=== RAW DATA ===

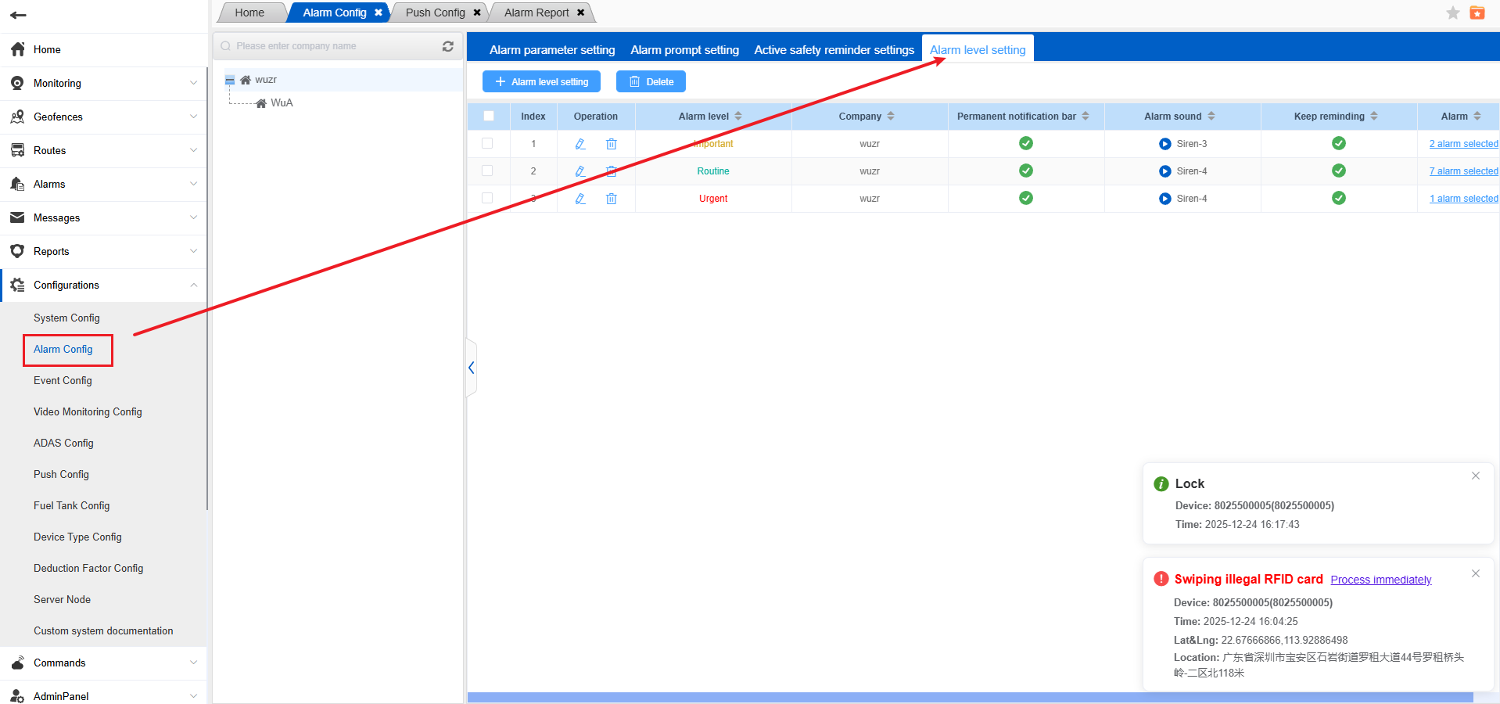Click the back arrow at top left
The image size is (1500, 704).
[18, 15]
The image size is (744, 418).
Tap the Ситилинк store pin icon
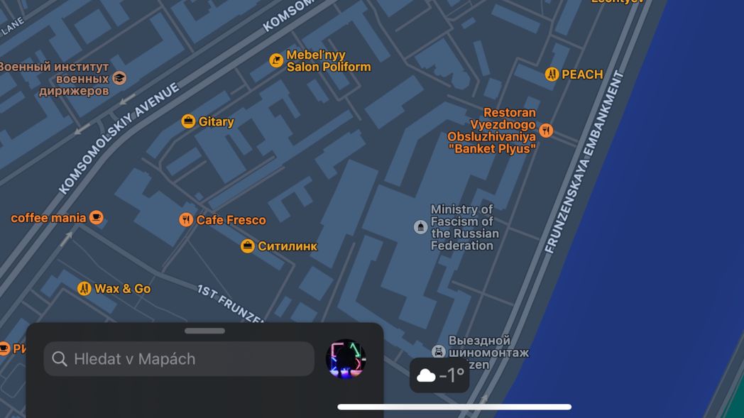tap(247, 246)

===

> [ASSIGNMENT]: Extract, word for word, every line from the one holding "The image size is (744, 418)." through the closing line of the data above. Do not include any pictures.

> [REPLY]:
The image size is (744, 418).
Tap the Ситилинк store pin icon
tap(247, 246)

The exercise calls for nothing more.